Instructions for the task
Pick out and copy every line of the entries below that contains the string "next". Treat the match as case-sensitive.

[Data items]
■ ■ ■ ■ ■

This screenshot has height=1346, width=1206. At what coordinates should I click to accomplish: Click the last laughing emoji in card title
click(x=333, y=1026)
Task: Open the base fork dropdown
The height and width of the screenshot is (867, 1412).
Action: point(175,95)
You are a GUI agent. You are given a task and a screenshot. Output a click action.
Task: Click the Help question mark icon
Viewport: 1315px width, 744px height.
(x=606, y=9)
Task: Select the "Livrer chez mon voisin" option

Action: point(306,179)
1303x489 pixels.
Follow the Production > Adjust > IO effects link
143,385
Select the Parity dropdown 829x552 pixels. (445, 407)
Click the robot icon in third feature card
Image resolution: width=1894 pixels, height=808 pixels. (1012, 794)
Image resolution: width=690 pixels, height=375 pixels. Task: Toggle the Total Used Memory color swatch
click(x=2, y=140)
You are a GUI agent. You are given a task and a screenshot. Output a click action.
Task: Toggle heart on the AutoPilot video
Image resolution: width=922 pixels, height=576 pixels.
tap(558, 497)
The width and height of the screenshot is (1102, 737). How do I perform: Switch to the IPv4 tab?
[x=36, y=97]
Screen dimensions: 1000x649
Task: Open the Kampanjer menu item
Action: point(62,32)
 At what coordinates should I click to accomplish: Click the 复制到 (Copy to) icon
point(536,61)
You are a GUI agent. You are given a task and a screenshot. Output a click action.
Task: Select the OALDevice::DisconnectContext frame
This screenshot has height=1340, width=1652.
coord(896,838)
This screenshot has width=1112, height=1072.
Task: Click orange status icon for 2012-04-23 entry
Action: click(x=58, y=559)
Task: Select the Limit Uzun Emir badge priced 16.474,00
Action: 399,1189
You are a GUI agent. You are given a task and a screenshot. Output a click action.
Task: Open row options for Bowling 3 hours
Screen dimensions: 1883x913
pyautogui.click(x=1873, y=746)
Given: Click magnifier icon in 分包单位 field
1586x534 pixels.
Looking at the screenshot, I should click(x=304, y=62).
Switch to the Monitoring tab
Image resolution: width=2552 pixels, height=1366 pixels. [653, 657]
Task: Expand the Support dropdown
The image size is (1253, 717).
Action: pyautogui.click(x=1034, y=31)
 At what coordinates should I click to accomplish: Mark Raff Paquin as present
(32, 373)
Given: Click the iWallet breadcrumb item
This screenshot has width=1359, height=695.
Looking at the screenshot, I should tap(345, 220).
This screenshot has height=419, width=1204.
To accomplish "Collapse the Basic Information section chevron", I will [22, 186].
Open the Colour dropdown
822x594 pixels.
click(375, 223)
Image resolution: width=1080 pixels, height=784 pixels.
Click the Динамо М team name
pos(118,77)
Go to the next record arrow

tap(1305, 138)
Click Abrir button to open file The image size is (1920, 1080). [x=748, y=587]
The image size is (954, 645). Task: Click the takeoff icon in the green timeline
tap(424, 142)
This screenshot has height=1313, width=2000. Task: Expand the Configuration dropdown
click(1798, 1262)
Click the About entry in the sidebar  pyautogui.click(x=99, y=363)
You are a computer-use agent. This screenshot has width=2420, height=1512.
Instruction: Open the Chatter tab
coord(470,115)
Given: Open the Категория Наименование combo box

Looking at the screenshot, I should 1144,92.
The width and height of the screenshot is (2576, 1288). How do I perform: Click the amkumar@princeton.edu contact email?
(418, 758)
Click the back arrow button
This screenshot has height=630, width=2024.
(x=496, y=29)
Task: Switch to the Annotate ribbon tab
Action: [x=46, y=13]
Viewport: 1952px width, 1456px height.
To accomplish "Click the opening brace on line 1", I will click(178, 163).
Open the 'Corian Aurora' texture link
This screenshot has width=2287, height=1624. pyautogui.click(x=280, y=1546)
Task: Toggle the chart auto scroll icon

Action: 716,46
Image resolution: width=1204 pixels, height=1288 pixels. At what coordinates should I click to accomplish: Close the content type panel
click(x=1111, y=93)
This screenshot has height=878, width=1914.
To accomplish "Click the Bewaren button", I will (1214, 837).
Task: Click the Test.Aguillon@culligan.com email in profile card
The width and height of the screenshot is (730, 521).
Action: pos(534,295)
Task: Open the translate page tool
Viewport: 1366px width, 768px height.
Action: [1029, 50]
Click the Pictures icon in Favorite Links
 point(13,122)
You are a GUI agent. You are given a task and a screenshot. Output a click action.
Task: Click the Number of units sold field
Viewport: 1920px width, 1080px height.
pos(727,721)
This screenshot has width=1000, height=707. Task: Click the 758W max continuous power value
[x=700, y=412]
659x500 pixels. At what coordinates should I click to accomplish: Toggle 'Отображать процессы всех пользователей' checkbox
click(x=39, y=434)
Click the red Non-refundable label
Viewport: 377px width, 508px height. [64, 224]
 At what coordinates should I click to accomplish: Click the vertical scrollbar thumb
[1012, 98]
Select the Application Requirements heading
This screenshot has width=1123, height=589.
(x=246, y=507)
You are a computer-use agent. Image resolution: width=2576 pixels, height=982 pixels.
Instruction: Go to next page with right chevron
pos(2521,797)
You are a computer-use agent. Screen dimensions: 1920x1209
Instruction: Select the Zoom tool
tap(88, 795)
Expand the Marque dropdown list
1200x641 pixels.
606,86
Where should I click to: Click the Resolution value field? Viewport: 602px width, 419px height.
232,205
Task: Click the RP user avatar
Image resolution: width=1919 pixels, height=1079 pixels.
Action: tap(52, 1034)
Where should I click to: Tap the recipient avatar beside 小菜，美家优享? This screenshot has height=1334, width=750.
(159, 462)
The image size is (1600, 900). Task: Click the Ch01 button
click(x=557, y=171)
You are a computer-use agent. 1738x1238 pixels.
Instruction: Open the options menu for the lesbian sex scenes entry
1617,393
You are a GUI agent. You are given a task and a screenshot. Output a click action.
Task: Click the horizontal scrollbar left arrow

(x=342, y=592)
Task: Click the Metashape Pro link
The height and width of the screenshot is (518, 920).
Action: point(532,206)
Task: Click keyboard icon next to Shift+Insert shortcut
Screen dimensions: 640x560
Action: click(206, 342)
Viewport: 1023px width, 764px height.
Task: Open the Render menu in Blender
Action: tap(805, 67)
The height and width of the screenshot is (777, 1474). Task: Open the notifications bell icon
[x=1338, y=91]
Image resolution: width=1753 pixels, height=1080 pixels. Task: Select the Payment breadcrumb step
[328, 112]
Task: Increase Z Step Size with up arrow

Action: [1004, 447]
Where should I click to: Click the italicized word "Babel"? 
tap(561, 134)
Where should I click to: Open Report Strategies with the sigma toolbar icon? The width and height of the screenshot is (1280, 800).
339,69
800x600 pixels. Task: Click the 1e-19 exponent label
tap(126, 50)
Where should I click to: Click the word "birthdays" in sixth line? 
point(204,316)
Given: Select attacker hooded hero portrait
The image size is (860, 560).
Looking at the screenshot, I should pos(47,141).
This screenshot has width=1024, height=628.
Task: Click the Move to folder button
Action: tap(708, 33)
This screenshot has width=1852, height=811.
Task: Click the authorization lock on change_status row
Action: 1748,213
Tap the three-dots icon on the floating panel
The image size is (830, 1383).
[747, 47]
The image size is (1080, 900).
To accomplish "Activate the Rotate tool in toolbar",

■ ■ ■ ■ ■

Exercise result
Go to the next record arrow
Instruction: Go to next page with right chevron
Task: Click keyboard icon next to Shift+Insert shortcut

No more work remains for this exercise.